One of the key indicators banks consider when issuing a loan is the BGN ratio.

Although it may sound like a technical term to many customers, it is actually one of the fundamental pillars of responsible borrowing and financial stability.


What is the BGN ratio?

BGN (Debt-to-Income Ratio) is an indicator that shows what portion of a person’s monthly income is used to repay existing and new credit obligations.

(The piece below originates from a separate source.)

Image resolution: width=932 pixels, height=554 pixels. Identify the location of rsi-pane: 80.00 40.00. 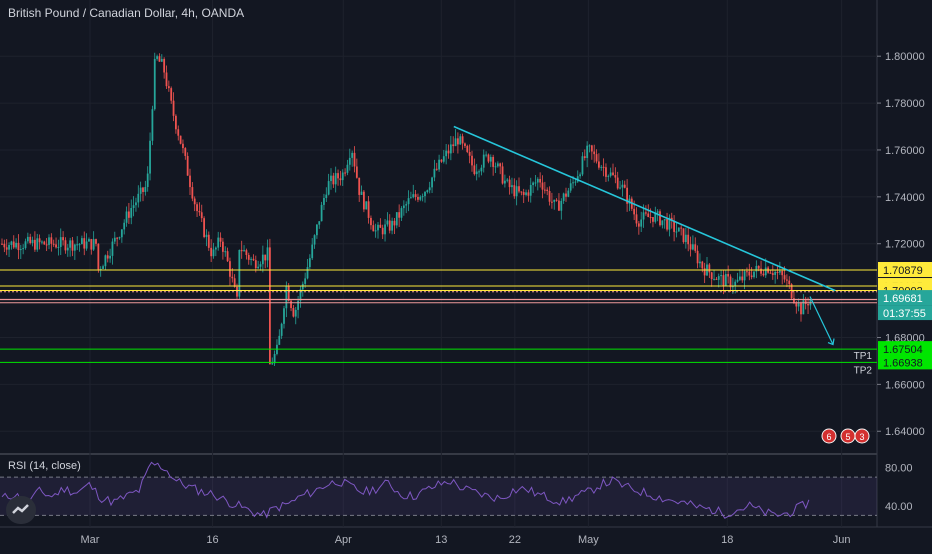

Internationally, it is commonly referred to as DTI or DSTI.

Simply put, the BGN ratio answers the question:

Does your income allow you to safely meet your credit obligations?

WHY IS THE BGN RATIO IMPORTANT?

1. Ensures responsible lending
BGN is not just a risk indicator—it also protects customers from over-borrowing.

2. Supports financial stability
Higher debt burden increases the risk of delays and defaults.

3. Helps maintain household balance
Ensures there is enough income left for daily expenses and unexpected needs.


WHY DO BANKS APPLY BGN LIMITS?

Loan amounts are determined not only by income but by repayment ability.

Core principles:

  • Affordability
  • Responsible lending
  • Risk management

That’s why sometimes customers receive lower offers than expected—it’s a safeguard, not a limitation.


WHAT HAPPENS WHEN BGN IS HIGH?

As BGN increases:

  • Loan limits may decrease
  • Loan terms may change
  • Applications may require additional review
  • In some cases, loans may be declined

This is not rejection—it’s risk management.


HOW TO KEEP BGN AT A HEALTHY LEVEL?

  • Manage existing debts
  • Borrow according to your income
  • Avoid multiple loans at once
  • Maintain payment discipline
  • Plan your budget before borrowing

BGN IS MORE THAN JUST A NUMBER

The BGN ratio is a key indicator of financial health.
It helps banks assess risk and helps customers borrow sustainably and comfortably.

Because a good loan is not just about receiving money—it’s about being able to repay it with ease.